Q: What do you think the audience will find most surprising about service on board a carrier?
A: I think the audience may be surprised at how young our people are and how much responsibility they get at a young age. The average age on the Nimitz was 22. I think viewers will be struck at the racial, ethnic, gender and socio-economic diversity of our Navy. I think they may be surprised at how we can take an inherently chaotic, dangerous process like carrier flight deck operations and make it all work. It is all accomplished by our well-trained and hard-working Sailors and Marines.
Q: What do you hope the audience will come away with after watching CARRIER?
A: I hope they get to know our people as individual Americans who made a choice to serve. These young people are amazing. There has been a lot of focus, rightfully, on the WWII generation and this was highlighted in Tom Brokaw’s book, The Greatest Generation. To my way of thinking, the real miracle of our Nation is that each generation, in turn, steps up to serve. For over 200 years, Americans have fought and died for the freedoms we all enjoy. I hope the viewers will appreciate this group of young people who have stepped up to serve ordinary Americans doing extraordinary things.
Q: Who are your military heroes and why?
A: Chester Nimitz. He was a demanding leader who expected the best in his subordinates and always gave them as much responsibility as they could handle. Starting after the defeat at Pearl Harbor in 1941, he overcame immense challenges and won the war in the Pacific in WWII. He was a man of keen insight and vision. I also admire the fashion in which he dealt with other egos calmly and effectively, never letting his own get in the way of the mission, the Navy, and the Nation.Horatio Nelson. Bold and brilliant, he achieved phenomenal success by forging a band of brothers with his commanders. He exhibited trust, compassion and care for his people that was not in vogue in his time.
Profile of Rear Admiral Peter H. Daly
Rear Admiral Peter H. Daly, U. S. Navy, is a native of Chicago and a 1977 graduate of the College of the Holy Cross. He received his commission through the NROTC program at Holy Cross and, after initial Surface Warfare training, reported to USS Roark (FF 1053) as Gunnery Officer, Anti-Submarine Warfare Officer and Navigator.

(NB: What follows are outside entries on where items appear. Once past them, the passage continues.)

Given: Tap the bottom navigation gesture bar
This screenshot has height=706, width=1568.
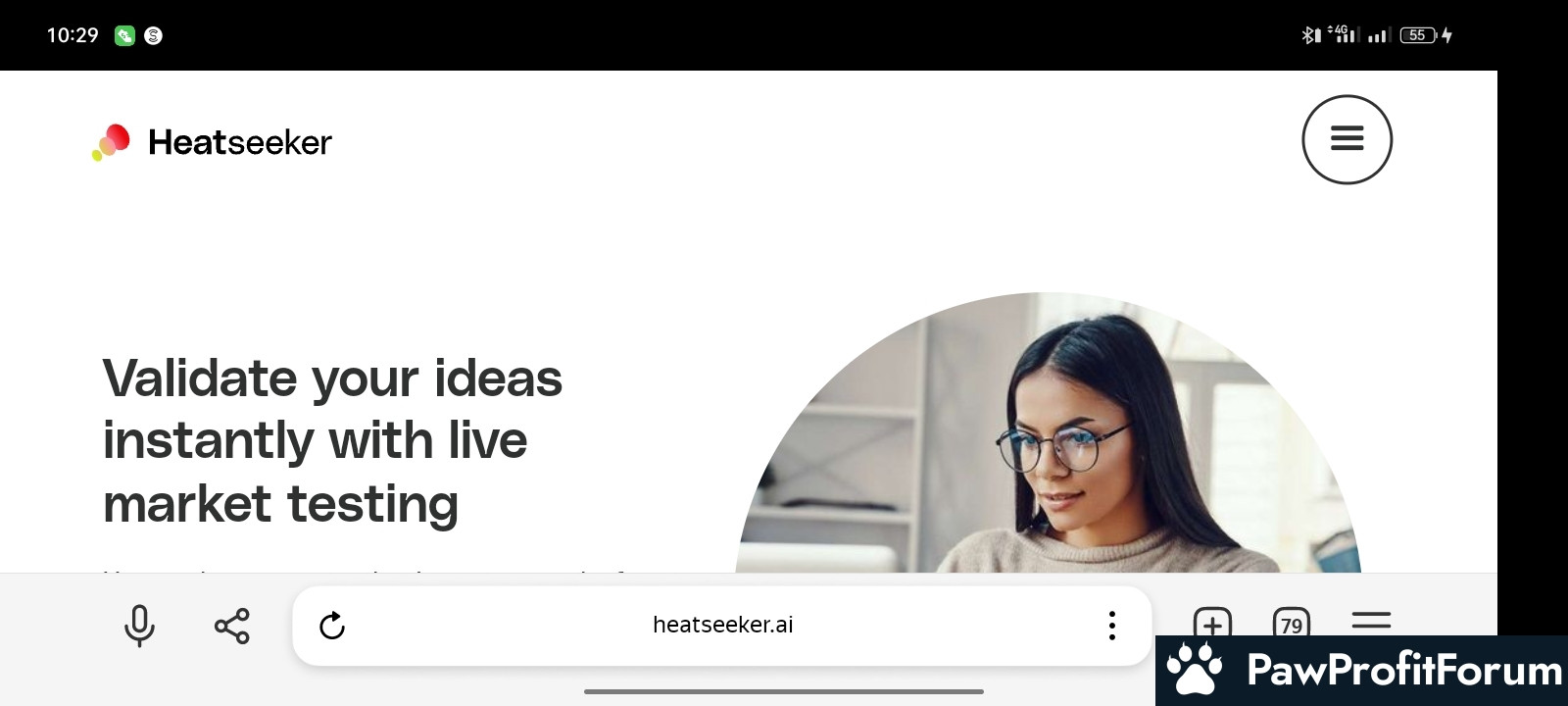Looking at the screenshot, I should [784, 691].
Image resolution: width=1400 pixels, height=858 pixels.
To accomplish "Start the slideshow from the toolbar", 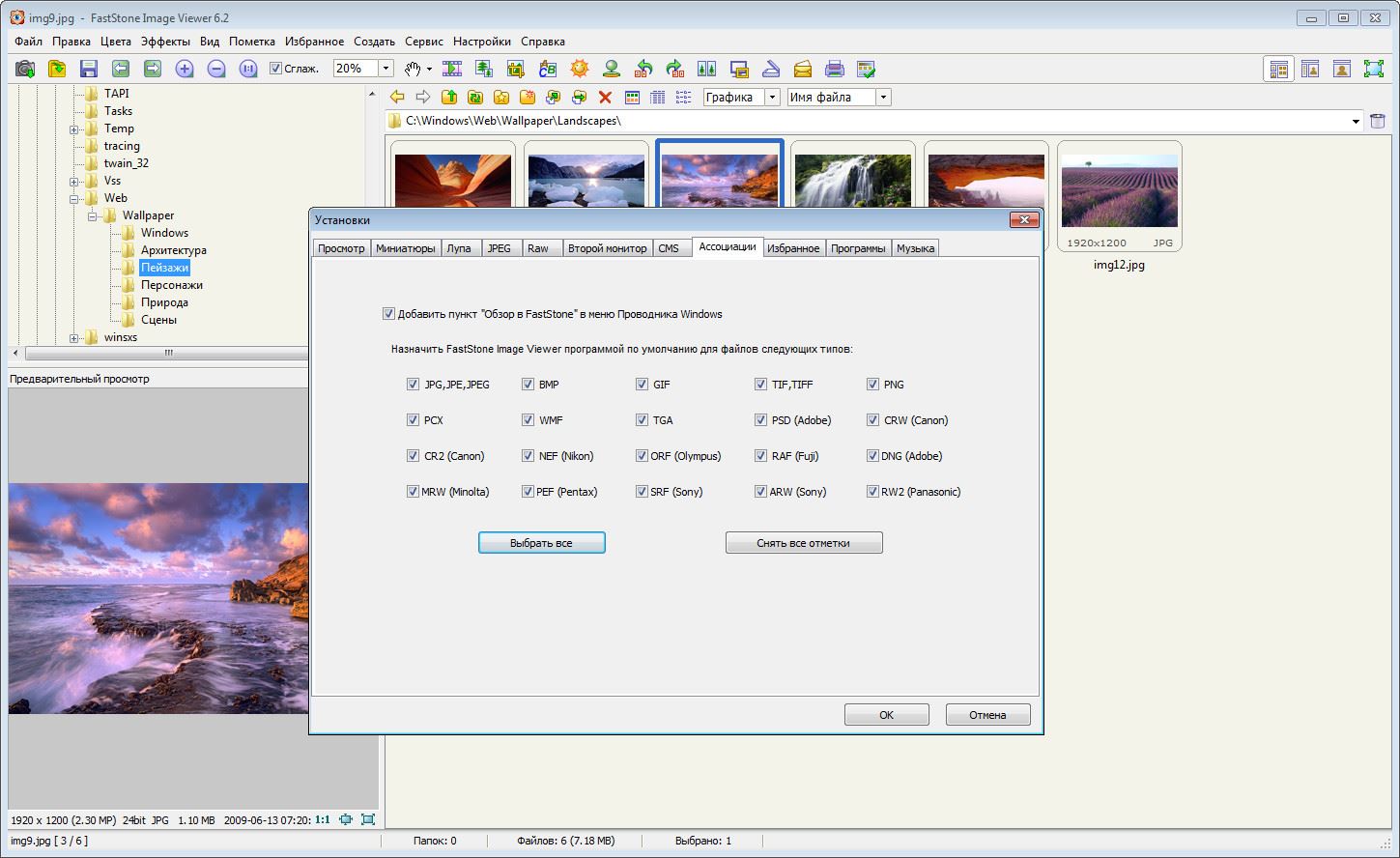I will click(x=452, y=69).
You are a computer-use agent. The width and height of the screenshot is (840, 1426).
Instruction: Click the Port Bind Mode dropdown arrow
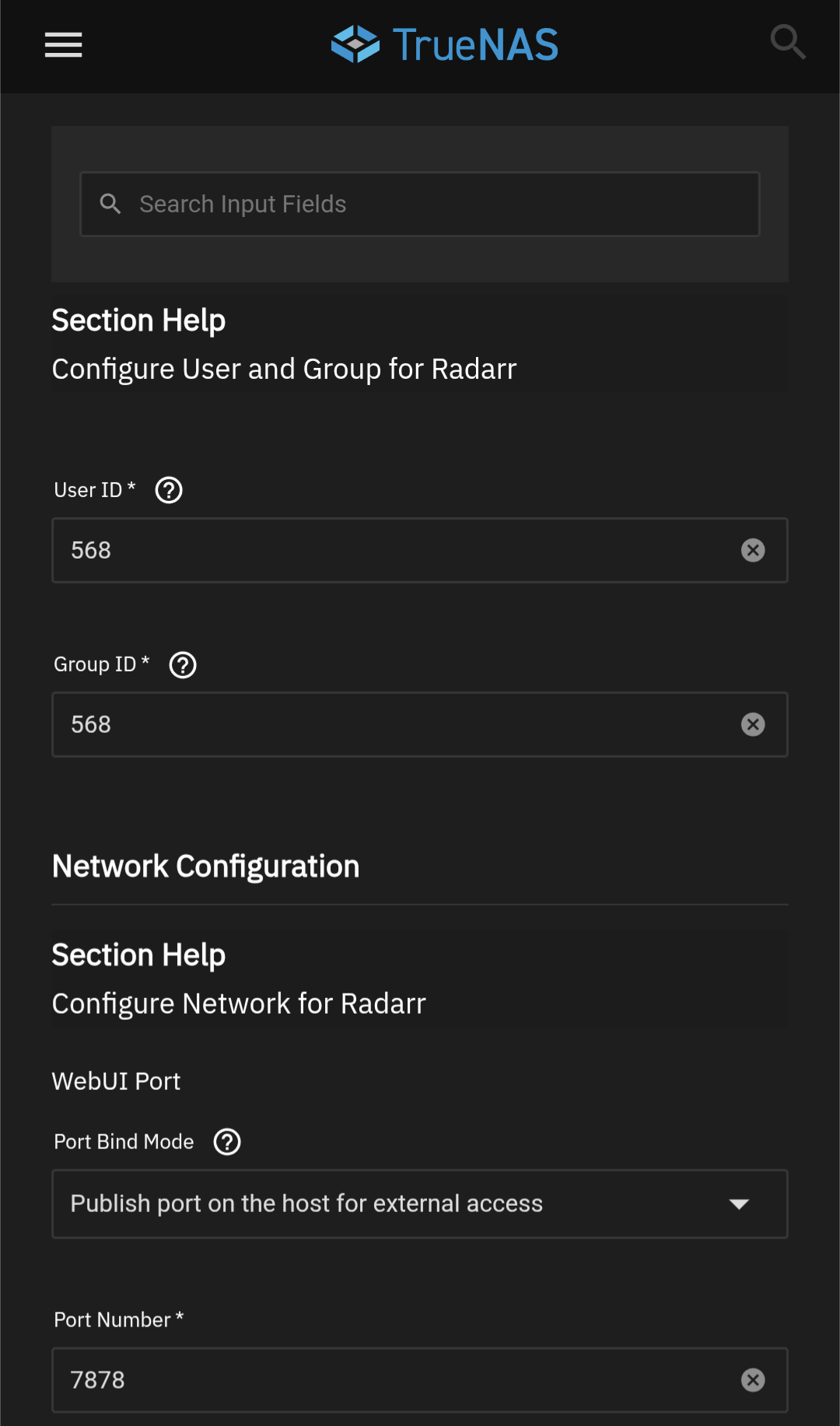(738, 1204)
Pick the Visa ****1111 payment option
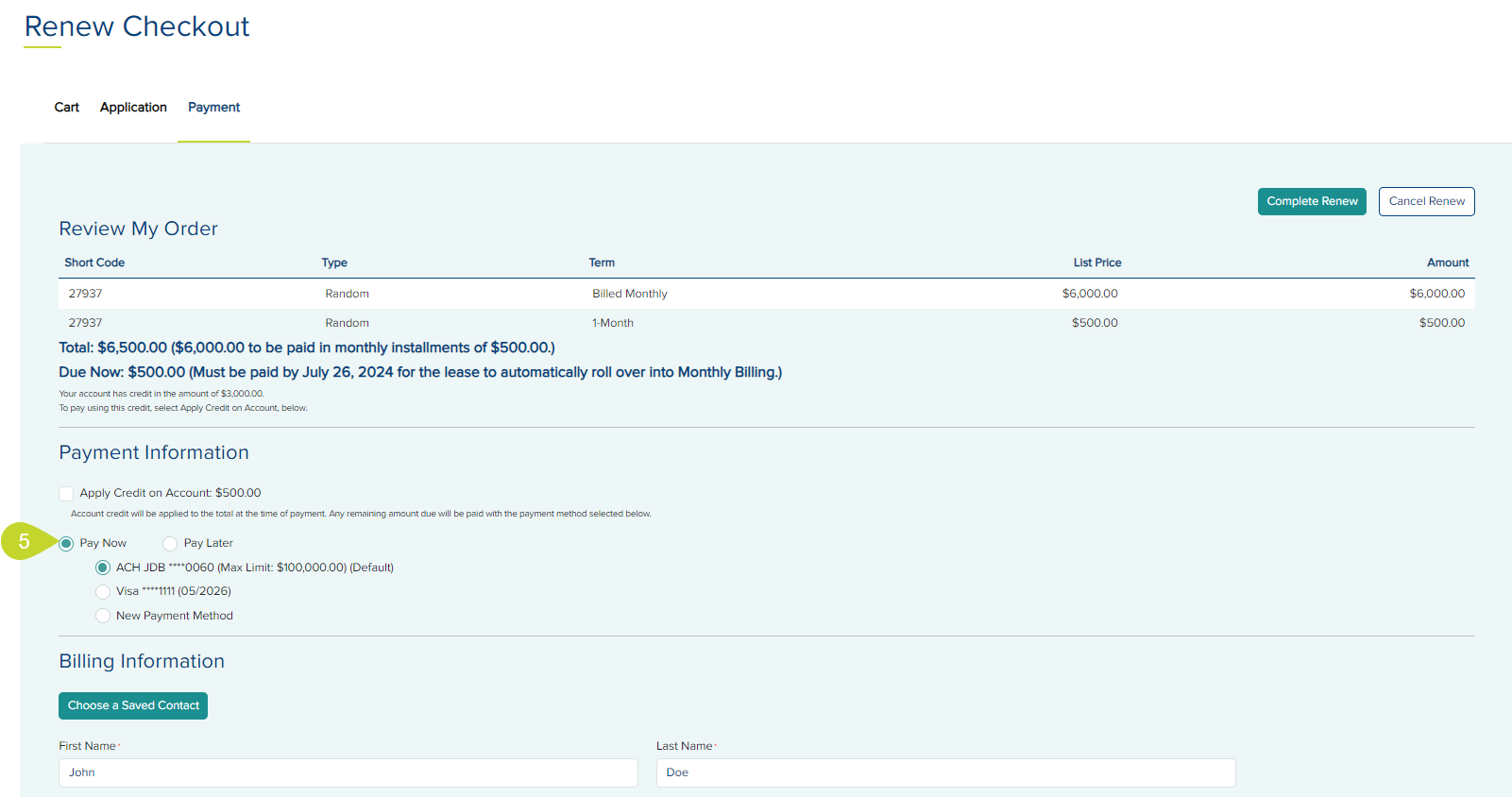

After earning his master’s from the Naval Postgraduate School in Monterey, Calif., he reported as Engineer Officer in USS Stump (DD 978) and later served as Executive Officer in USS Hercules (PHM 2) and then as Executive Officer in USS Yorktown (CG 48). He would command USS Russell (DDG 59) from her commissioning in May 1995 through October 1996, which included Battle Group operations and Maritime Intercept Operations, enforcing U. N. Sanctions against Iraq.
He would complete tours as Executive Assistant to the Commander of the Pacific Fleet, Executive Assistant to the Commander of the U.S. Pacific Command, Deputy Director for Resources and Acquisition (J-8) in The Joint Staff, Senior Military Assistant to the Secretary of the Navy and as Commander, Carrier Strike Group 11.